Finally, after a lot of head-scratching, I think I’ve solved this issue. Firstly, I had to add some additional WinAPI methods:
[DllImport("kernel32.dll", SetLastError = true)]
private static extern IntPtr GetStdHandle(int nStdHandle);
[DllImport("kernel32.dll", SetLastError = true)]
private static extern bool GetConsoleScreenBufferInfoEx(
IntPtr hConsoleOutput,
ref ConsoleScreenBufferInfoEx ConsoleScreenBufferInfo);
[DllImport("kernel32.dll", SetLastError = true)]

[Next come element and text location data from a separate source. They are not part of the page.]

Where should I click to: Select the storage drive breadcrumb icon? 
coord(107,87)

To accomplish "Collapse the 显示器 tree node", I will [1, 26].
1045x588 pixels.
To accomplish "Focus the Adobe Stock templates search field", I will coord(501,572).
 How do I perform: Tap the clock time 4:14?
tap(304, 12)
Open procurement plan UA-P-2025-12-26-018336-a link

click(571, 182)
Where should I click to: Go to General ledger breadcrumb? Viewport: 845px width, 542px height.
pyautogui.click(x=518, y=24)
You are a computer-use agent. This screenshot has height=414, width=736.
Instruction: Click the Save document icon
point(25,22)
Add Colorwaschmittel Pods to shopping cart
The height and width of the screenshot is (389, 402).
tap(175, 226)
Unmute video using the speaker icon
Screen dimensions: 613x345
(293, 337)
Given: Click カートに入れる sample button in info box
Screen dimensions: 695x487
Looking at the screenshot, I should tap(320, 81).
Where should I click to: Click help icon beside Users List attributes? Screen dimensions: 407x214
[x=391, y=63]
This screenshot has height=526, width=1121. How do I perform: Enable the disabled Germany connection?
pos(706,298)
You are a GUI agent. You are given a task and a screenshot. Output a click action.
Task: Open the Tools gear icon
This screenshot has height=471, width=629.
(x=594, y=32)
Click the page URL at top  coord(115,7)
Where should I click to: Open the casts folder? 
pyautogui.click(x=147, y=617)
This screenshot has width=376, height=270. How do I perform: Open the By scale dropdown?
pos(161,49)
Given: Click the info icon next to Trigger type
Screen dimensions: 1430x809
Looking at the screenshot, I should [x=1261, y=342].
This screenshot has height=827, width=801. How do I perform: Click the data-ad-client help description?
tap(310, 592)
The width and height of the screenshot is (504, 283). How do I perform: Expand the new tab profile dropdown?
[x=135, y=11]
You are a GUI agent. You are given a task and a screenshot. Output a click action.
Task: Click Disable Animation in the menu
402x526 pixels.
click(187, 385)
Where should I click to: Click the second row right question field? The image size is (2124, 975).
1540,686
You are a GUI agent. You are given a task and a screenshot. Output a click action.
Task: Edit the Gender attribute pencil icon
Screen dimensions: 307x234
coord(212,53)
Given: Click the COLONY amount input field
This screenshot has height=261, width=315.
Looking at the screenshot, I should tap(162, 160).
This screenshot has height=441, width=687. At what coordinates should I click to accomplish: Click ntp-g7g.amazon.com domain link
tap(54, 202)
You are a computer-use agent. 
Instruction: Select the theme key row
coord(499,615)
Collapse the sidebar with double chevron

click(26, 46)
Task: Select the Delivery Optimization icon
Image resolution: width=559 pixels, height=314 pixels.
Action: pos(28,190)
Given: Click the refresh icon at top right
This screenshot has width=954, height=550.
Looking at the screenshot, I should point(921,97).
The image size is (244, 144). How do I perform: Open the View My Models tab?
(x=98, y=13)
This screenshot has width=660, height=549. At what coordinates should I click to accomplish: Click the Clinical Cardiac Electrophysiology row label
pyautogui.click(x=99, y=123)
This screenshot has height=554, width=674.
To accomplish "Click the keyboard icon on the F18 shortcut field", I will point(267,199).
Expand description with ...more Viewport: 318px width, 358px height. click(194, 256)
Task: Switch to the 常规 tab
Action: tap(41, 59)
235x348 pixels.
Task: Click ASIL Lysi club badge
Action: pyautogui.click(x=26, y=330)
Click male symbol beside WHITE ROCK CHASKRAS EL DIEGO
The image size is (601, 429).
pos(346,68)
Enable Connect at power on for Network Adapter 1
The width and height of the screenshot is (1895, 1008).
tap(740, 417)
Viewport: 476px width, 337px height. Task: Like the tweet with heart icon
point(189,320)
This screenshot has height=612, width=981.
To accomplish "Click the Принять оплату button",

private static extern bool SetConsoleScreenBufferInfoEx(
IntPtr hConsoleOutput,
ref ConsoleScreenBufferInfoEx ConsoleScreenBufferInfoEx);
and structs:
[StructLayout(LayoutKind.Sequential)]
private struct ConsoleScreenBufferInfoEx
{
public uint cbSize;
public Coord dwSize;
public Coord dwCursorPosition;
public short wAttributes;
public SmallRect srWindow;
public Coord dwMaximumWindowSize;
public ushort wPopupAttributes;
public bool bFullscreenSupported;
public Colorref black, darkBlue, darkGreen, darkCyan, darkRed, darkMagenta, darkYellow, gray, darkGray, blue, green, cyan, red, magenta, yellow, white;
}
[StructLayout(LayoutKind.Sequential)]
private struct Colorref
{
public uint ColorDWORD;
}
After that, it was time to modify the part where the buffer and window were resized:
Console.SetWindowSize(width - 2, height);
Console.SetBufferSize(width, height);
IntPtr stdHandle = GetStdHandle(-11);
ConsoleScreenBufferInfoEx bufferInfo = new ConsoleScreenBufferInfoEx();
bufferInfo.cbSize = (uint)Marshal.SizeOf(bufferInfo);
GetConsoleScreenBufferInfoEx(stdHandle, ref bufferInfo);
++bufferInfo.srWindow.Right;
++bufferInfo.srWindow.Bottom;
SetConsoleScreenBufferInfoEx(stdHandle, ref bufferInfo);
And that’s it! No more ugly black space (at least on my computer, haven’t tested it on other Windows versions).